D,L-polylactic acid (PLA) microspheres containing quinidine base and quinidine sulphate were prepared by the solvent evaporation method. The present study was carried out to examine how various process parameters in the aqueous phase influenced the preparation and properties of PLA-microspheres. The amount of drug that could be incorporated into the microspheres depended primarily on the solubility of the drug in the aqueous phase and the precipitation of PLA at the droplet surface. The drug content was found to be influenced by the organic solvent: aqueous phase ratio, the temperature of the aqueous phase, and the amount of emulsifying agent. Time-dependent pH-change studies in the aqueous phase showed that polymer precipitation at the outer surface of the microspheres, and drug loss due to partitioning, occurred rapidly.

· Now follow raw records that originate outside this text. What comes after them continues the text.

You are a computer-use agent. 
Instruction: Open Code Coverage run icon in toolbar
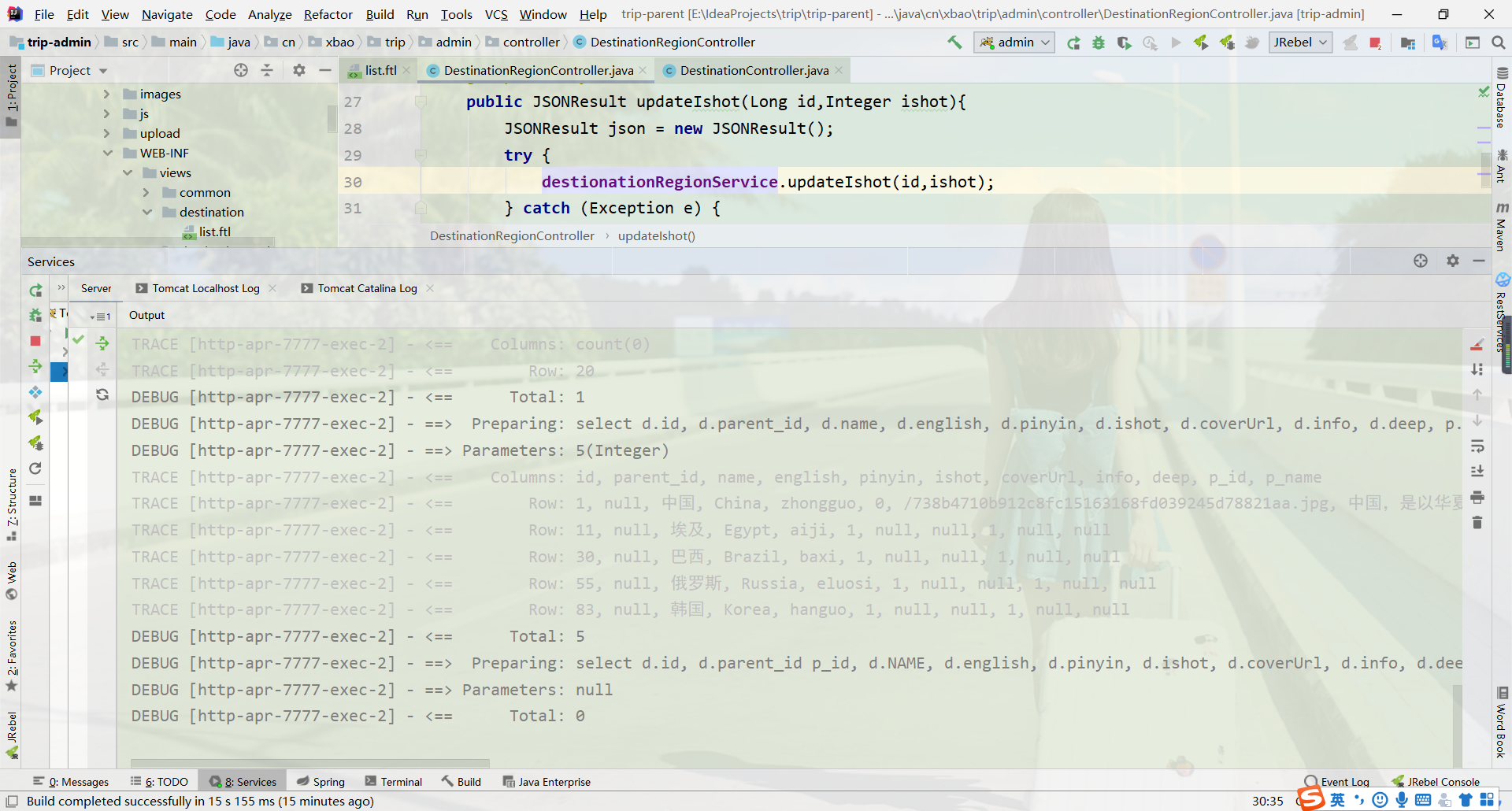coord(1124,43)
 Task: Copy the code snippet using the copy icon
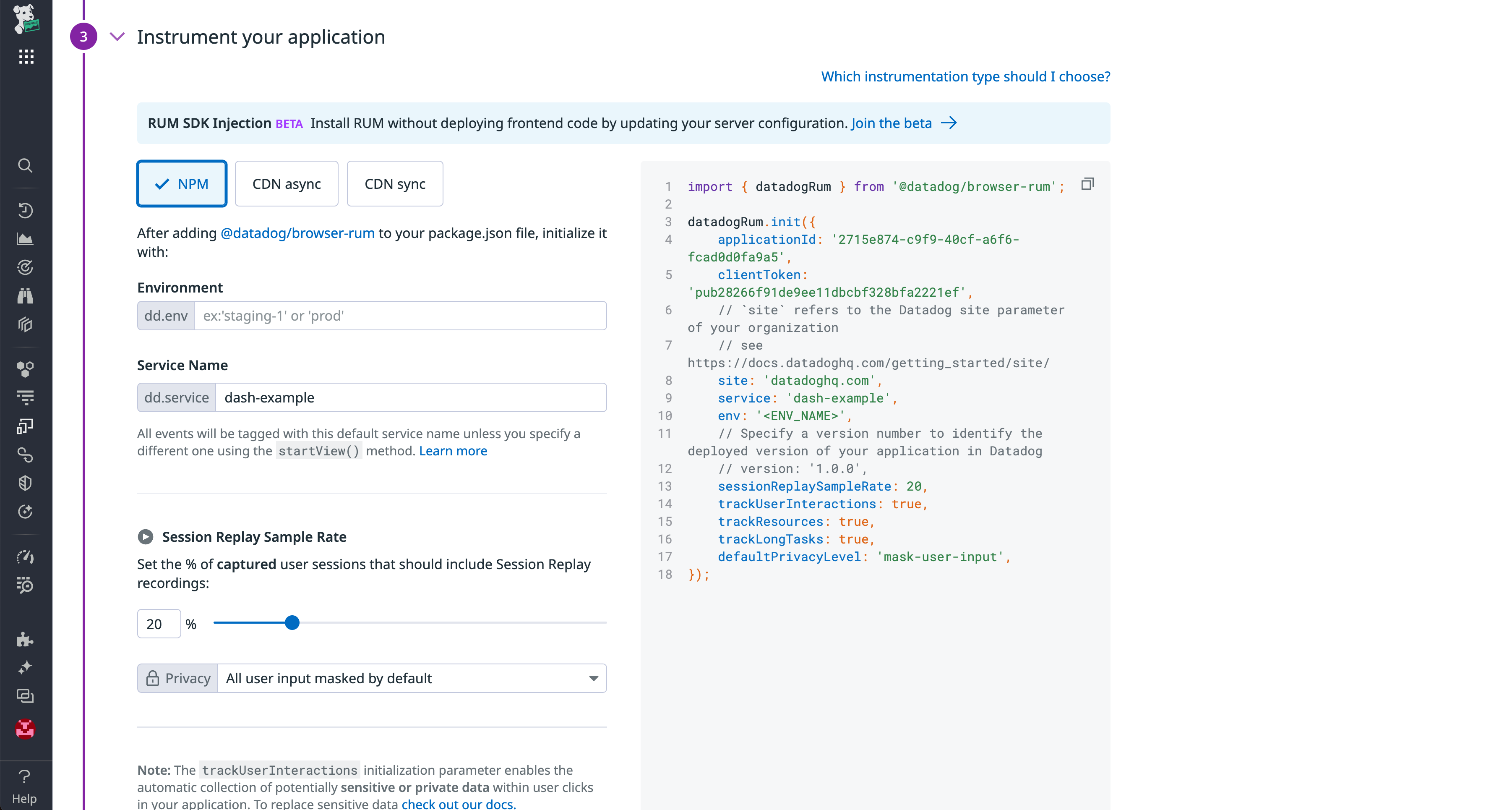click(x=1087, y=183)
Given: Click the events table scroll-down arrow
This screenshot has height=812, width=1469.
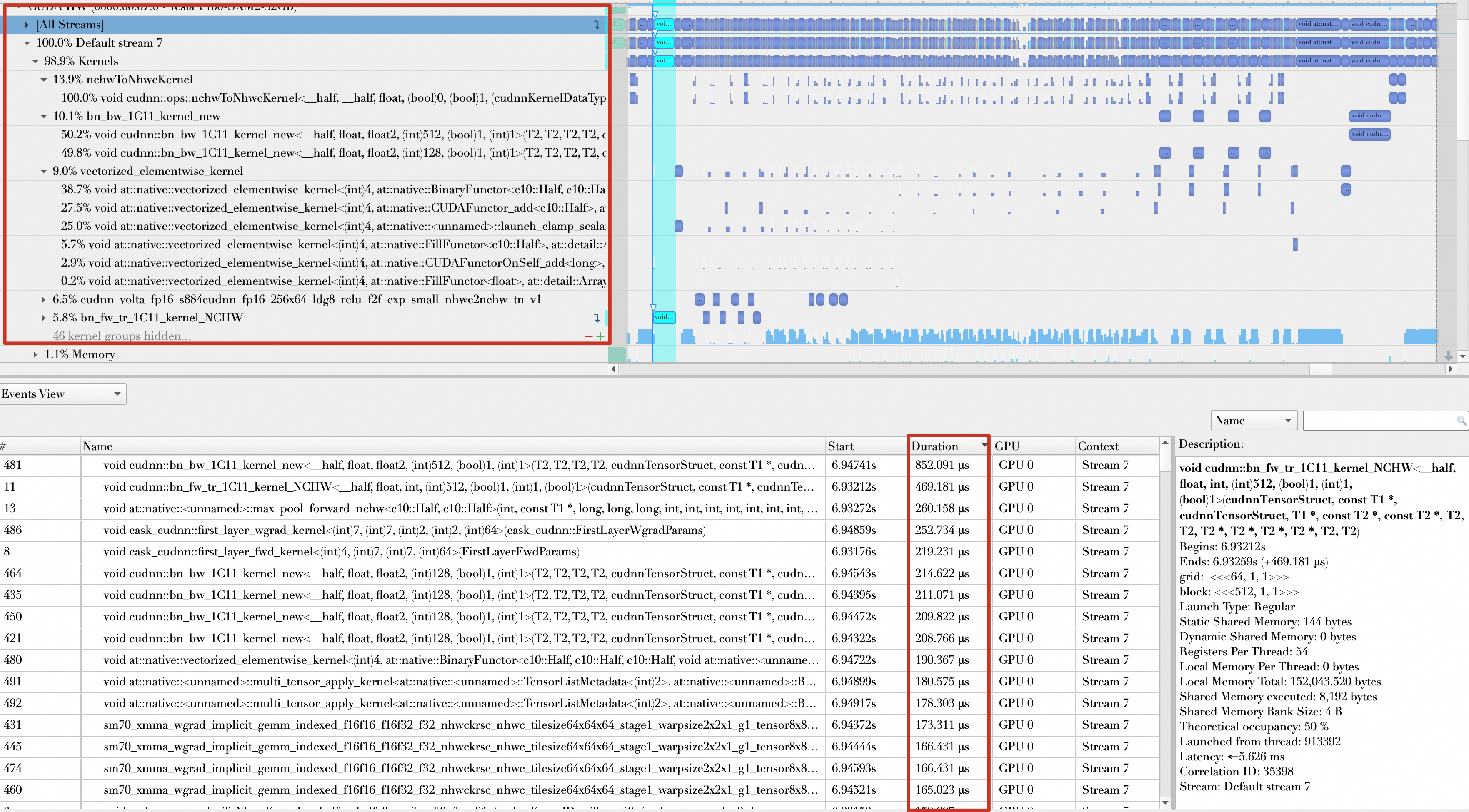Looking at the screenshot, I should click(1165, 802).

A partition method for increasing the payload of drug in the microspheres was developed by incorporating drug in both the aqueous and the organic phases. Using this method, drug could be loaded into the microspheres independent of the pH of the aqueous media. The partition method circumvented the surface degradation observed with PLA microspheres prepared at high pH values of the aqueous phase. This method may prove useful for the entrapment of water-soluble drugs.